### What to work on
[1] Rewrite the Bell's palsy facial exercise text, everything from "Sit in front" down to "squinting into sunlight.", replacing "weak side" with "affected side" throughout.
[2] Answer these questions using the Bell's palsy text:
(a) What does stretching the eyebrow upward while holding the eyelid shut do?
(b) What share of patients in the study had a favorable outcome by six months?
(c) When does recovery typically begin?
[3] Continue the Bell's palsy text from its last sentence.

══ Text block

Sit in front of a mirror so you can watch both sides of your face and try to keep movements symmetrical. Work through these movements slowly:

  • Eyebrows: Gently raise them, using your fingers to assist the weak side if needed. Then draw them together in a frown.
  • Eyes: Place the back of your index finger on the closed eyelid to hold it shut, then use the opposite hand to gently stretch the eyebrow upward along the brow line. This relaxes the eyelid and prevents stiffness. Then try pressing both eyelids together, and narrow your eyes as if squinting into sunlight.
  • Nose: Wrinkle your nose upward. Take a deep breath through your nose and try to flare the nostrils.
  • Mouth: Gently move the corners of your mouth outward. Lift one corner, then the other. Use your fingers to guide the weak side into a smile position, then remove them and try to hold it.

Repeat these several times a day. A physical therapist specializing in facial neuromuscular retraining can tailor the program to your specific level of paralysis and adjust it as movement returns.

What Recovery Actually Looks Like

Most people with Bell’s palsy recover well. In a study of over 1,300 patients, about 81% achieved a favorable outcome by the six-month mark, meaning their facial function returned to normal or near-normal with only slight weakness visible on close inspection. Recovery typically begins within two to three weeks of onset and continues gradually over several months.

════
══ Input data

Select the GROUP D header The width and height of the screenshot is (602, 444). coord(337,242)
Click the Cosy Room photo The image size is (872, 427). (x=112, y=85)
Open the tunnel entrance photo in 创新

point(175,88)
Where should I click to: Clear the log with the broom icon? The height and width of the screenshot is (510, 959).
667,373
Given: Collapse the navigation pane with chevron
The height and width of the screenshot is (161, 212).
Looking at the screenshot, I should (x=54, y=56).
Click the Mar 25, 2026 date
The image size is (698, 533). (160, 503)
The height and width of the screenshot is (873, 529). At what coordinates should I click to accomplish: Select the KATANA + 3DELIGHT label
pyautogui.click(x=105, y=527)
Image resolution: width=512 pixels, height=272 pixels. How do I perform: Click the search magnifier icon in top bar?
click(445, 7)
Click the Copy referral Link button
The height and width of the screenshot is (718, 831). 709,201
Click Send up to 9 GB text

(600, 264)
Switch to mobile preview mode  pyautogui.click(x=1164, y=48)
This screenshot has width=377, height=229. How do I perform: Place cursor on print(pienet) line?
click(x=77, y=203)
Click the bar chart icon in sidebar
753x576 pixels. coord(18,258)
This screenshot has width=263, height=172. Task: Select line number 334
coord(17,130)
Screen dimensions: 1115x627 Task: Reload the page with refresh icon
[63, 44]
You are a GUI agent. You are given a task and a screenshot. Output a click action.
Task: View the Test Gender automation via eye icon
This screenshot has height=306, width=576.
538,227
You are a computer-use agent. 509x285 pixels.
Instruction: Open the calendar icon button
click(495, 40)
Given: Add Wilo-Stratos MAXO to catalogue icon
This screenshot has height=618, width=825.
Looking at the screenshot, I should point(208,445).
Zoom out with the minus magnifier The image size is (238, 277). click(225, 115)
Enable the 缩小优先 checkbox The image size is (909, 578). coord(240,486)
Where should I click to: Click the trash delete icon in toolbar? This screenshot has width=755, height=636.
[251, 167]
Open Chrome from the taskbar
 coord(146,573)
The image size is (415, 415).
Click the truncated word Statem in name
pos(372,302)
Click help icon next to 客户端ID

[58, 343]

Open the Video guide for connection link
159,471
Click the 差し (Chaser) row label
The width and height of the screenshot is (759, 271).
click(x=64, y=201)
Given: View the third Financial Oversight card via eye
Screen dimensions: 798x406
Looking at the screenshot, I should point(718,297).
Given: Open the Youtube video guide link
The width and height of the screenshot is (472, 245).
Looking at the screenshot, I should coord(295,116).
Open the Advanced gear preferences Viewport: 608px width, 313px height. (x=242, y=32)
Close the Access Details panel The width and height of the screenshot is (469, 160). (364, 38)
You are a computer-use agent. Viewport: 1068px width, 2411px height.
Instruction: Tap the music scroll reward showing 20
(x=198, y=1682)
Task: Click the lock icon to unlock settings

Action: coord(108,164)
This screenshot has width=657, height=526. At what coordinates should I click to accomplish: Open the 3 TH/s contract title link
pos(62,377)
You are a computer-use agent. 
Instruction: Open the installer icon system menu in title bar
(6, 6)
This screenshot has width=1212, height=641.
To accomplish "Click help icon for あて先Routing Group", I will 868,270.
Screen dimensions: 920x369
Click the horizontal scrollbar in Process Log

════

### Answers for this exercise
[1]
Sit in front of a mirror so you can watch both sides of your face and try to keep movements symmetrical. Work through these movements slowly:

  • Eyebrows: Gently raise them, using your fingers to assist the affected side if needed. Then draw them together in a frown.
  • Eyes: Place the back of your index finger on the closed eyelid to hold it shut, then use the opposite hand to gently stretch the eyebrow upward along the brow line. This relaxes the eyelid and prevents stiffness. Then try pressing both eyelids together, and narrow your eyes as if squinting into sunlight.

[2]
(a) It relaxes the eyelid and prevents stiffness.
(b) About 81%.
(c) Within two to three weeks of onset.

[3]
The severity of your initial paralysis is the strongest predictor of how fully you’ll recover. Doctors sometimes use a grading scale that ranges from mild dysfunction (slight weakness, eye still closes easily) to total paralysis (no movement at all). Patients with partial paralysis at onset almost always recover completely. Those with total paralysis face a higher risk of incomplete recovery. Electrical nerve testing can help gauge the extent of nerve damage in complete paralysis cases, which helps predict the timeline and likely outcome.

Managing Long-Term Complications

Up to 30% of Bell’s palsy patients develop some lasting effect, even with appropriate treatment. The most common is synkinesis, where regenerating nerve fibers connect to the wrong muscles. This creates involuntary movements paired with intentional ones. For example, your eye might close or narrow every time you smile, or your cheek and chin might tighten when you try to shut your eye firmly. The affected side of the face can also feel tight and fatigued, and the crease between your nose and mouth may become deeper than the other side.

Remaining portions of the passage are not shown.